BÜYÜK HAYAL KIRIKLIĞI ALİ KOÇ
Kısaca sezon değerlendirmesi yapacak olursak galiba sezonun değil son yılların en büyük hayal kırıklığı Ali Koç oldu. Aziz Yıldırım’ın ardından Fenerbahçe başkanlık koltuğuna oturan Ali Koç, şampiyonluklar başarılar vaadederken bunların hiçbirisini kazanamadı. Bunların yanında Fenerbahçe’nin aldığı fakat fiyasko transferlerin yanı sıra oynanan futbolun hiç tatmin etmemesi Fenerbahçeli taraftarları çok derinden üzdü. Bu sezon bile Fenerbahçe o kadar kötü futbol oynadı ki kimse memnun değildi.

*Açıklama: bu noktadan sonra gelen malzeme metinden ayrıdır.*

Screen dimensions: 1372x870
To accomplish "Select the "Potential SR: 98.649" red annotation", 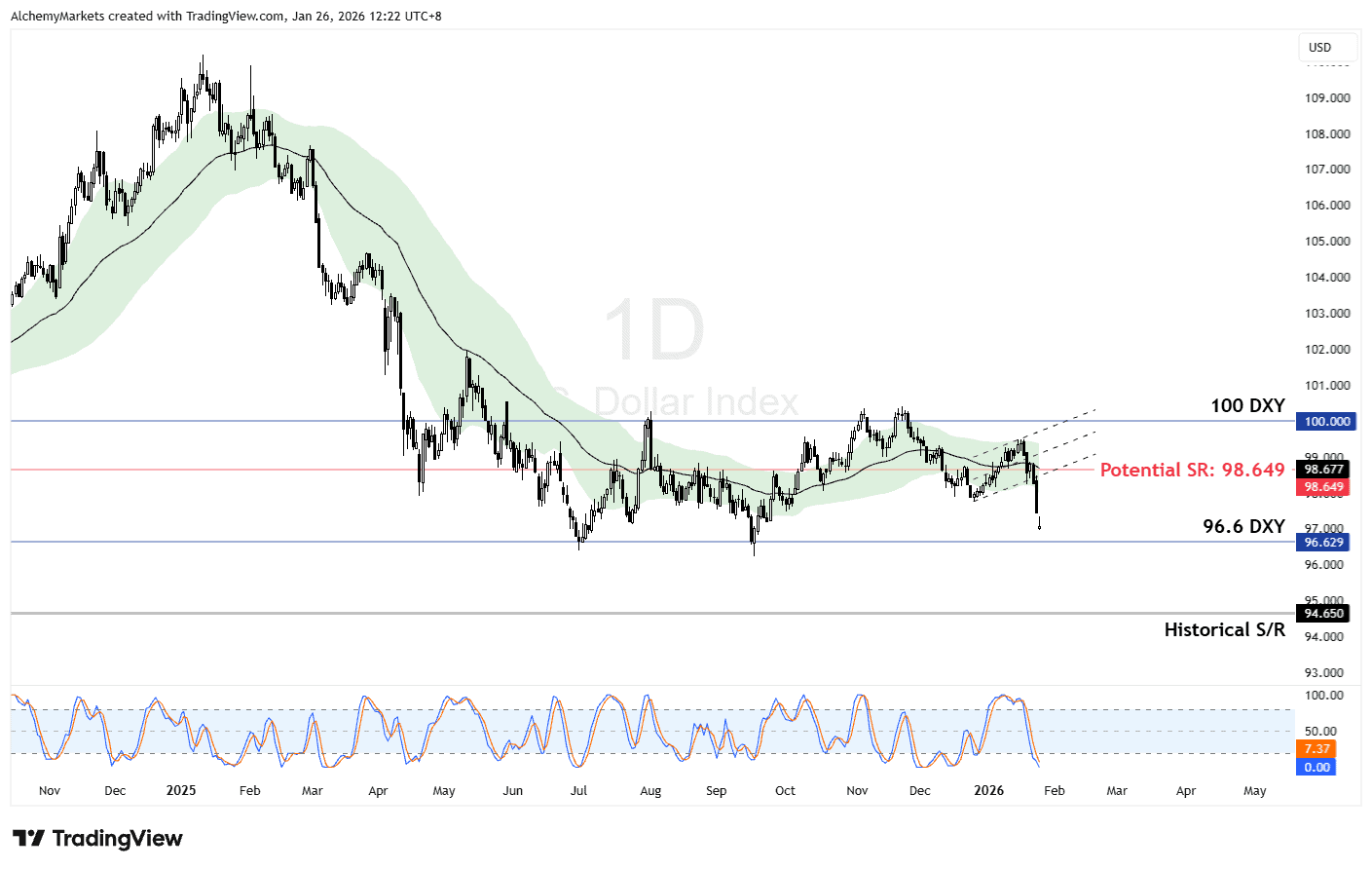I will click(x=1192, y=471).
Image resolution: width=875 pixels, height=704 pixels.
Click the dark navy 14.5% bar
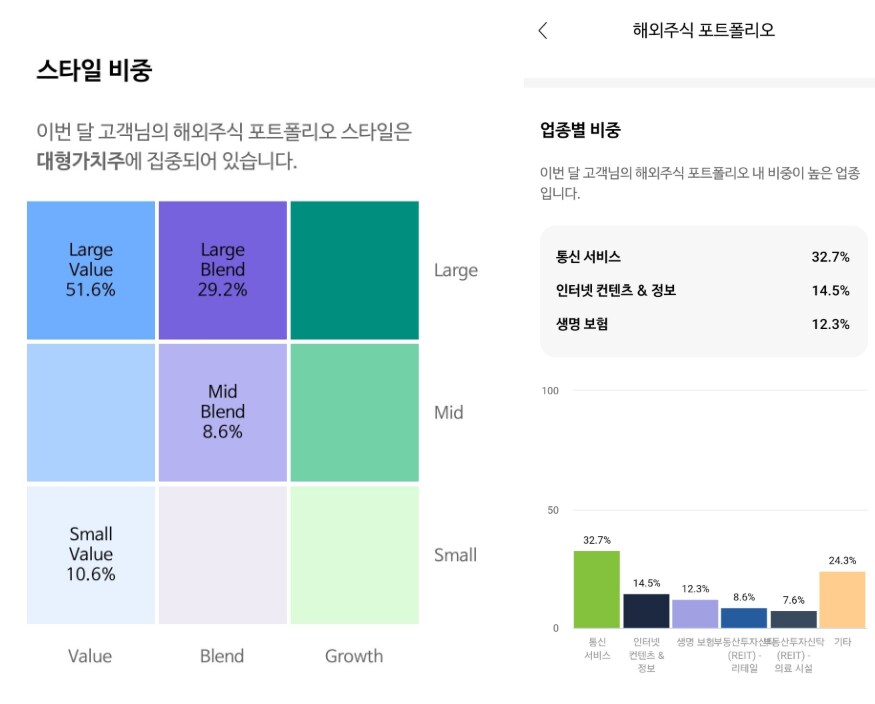[x=646, y=610]
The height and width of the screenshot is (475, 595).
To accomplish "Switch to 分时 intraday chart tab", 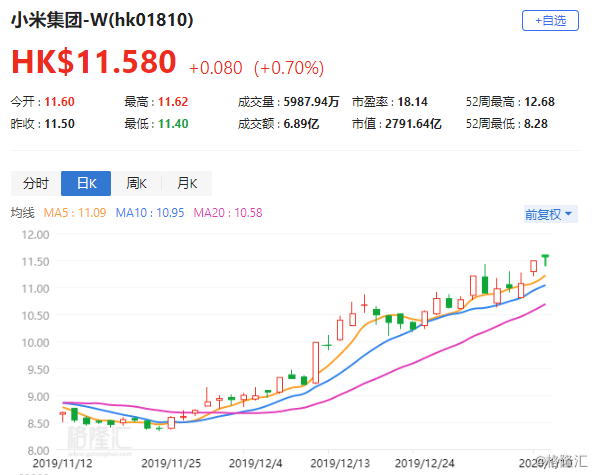I will click(36, 183).
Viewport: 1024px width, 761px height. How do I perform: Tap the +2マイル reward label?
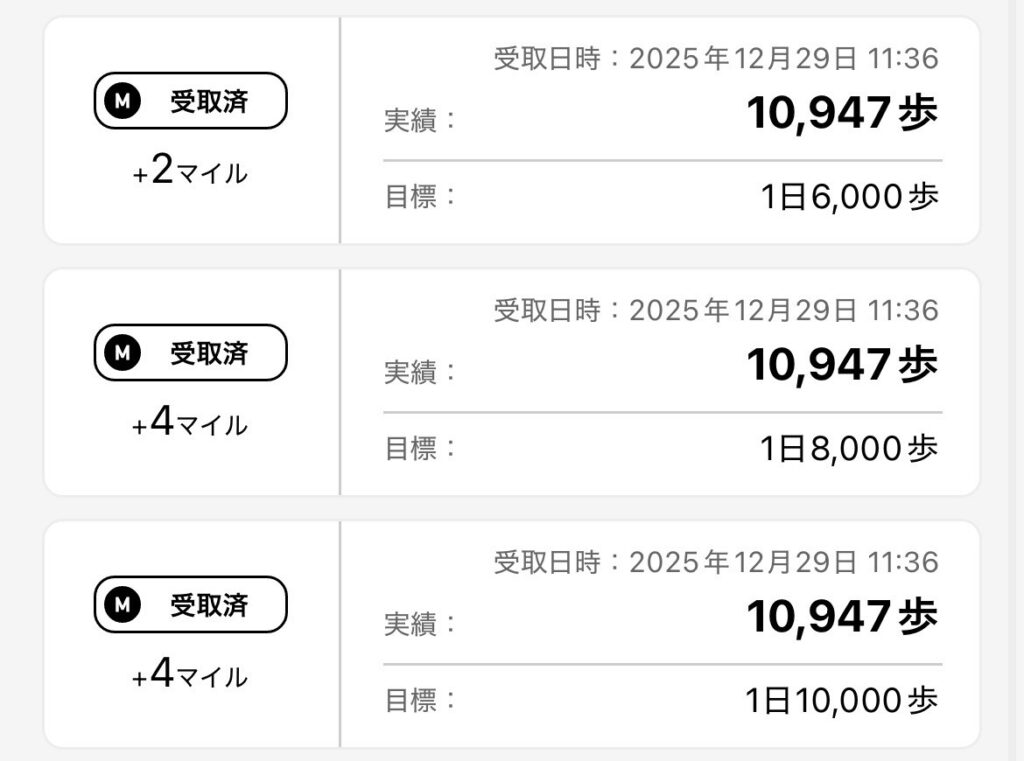(x=190, y=173)
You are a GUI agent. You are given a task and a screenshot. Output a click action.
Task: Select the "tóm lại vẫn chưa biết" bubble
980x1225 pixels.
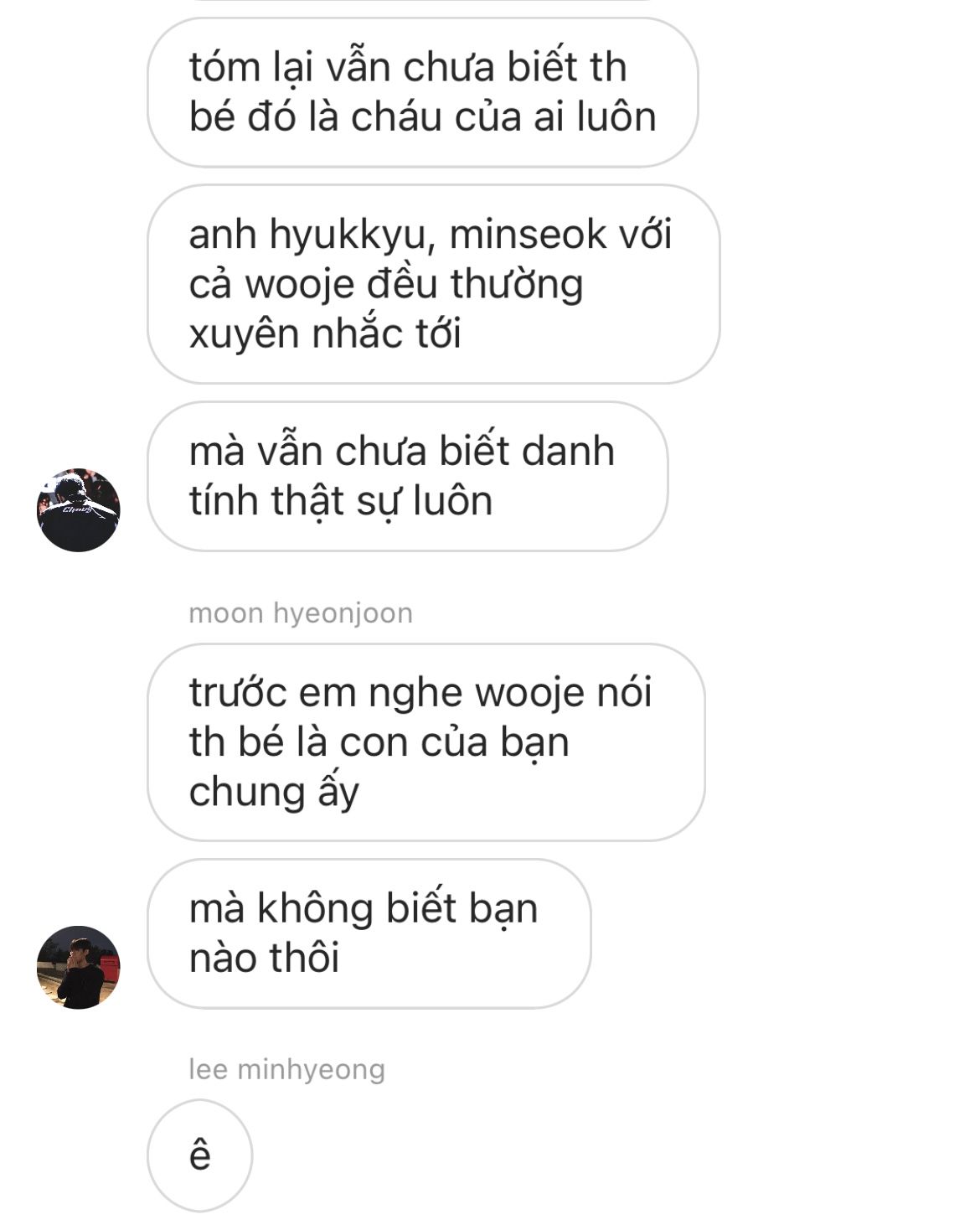click(x=422, y=92)
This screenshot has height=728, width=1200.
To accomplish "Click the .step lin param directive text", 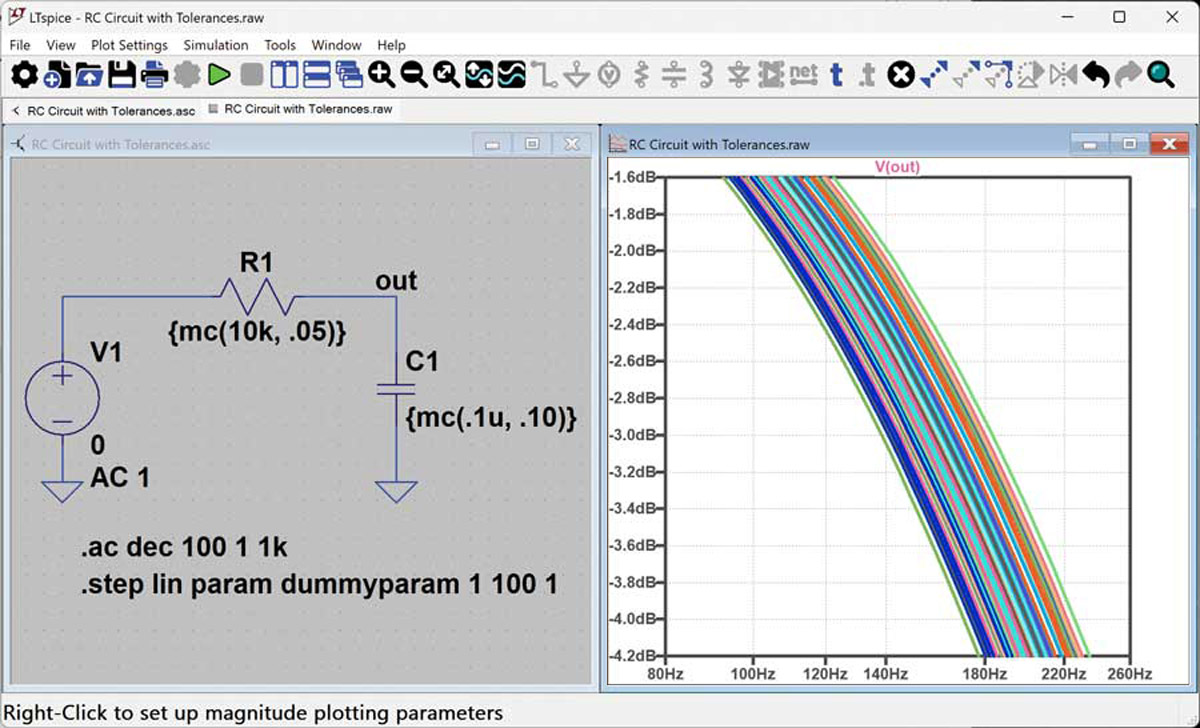I will [x=319, y=585].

Ligin bitimine iki hafta kala Kadıköy’de Sivasspor’u yense belki şampiyon olacaklardı fakat şampiyon olunsa bile birçok taraftar bundan mutlu olmazdı. Galatasaray ise oldukça çalkantılı sürece rağmen dostum Fatih Terim ile son haftaya kadar şampiyonluğu kovaladı. Galatasaray eşittir Fatih Terim demek olduğu bir kez daha ortaya çıktı. Galatasaray’ın başında Fatih Terim değil de başka bir teknik adam olsaydı sarı-kırmızılı takımın son haftaya kadar şampiyonluk yarışının içinde kalmasını bırakın daha sezonun ilk yarısında havlu atardı.
ANTALYASPOR’A BAŞARILAR
Bizim Antalyalılara bakacak olursak sezona fırtına gibi başlayan Alanyaspor, maalesef sezonun sonunu getiremedi. Getirmesi de zordu çünkü Süper Lig’de derinlikli ve güçlü bir kadro olmalı ki zirveye oynayabilesiniz. Alanyaspor sezon başında birçok yıldız oyuncusunu kaybetmiş Çağdaş Atan gibi genç bir teknik adam ile sezona başlandı. Ortaya konan futbol tüm futbolseverlerden alkış aldı. Alanyaspor yönetimi gelecek yıl biraz daha güçlü kadro kurarsa yine üst sıralara oynar. Diğer temsilcimiz Antalyaspor ise oldukça çalkantılı bir süreç geçirse de (Hoca değişikliği, yönetim değişikliği) ligde kalmayı başardılar. Salı akşamı önlerinde Avrupa’ya gidebilmeleri adına kritik bir karşılaşma var. Antalyaspor, Beşiktaş’ı İzmir’de yenerse UEFA Avrupa Ligi’ne katılma hakkını elde edecek. Şimdiden Antalyaspor’a başarılar diliyorum.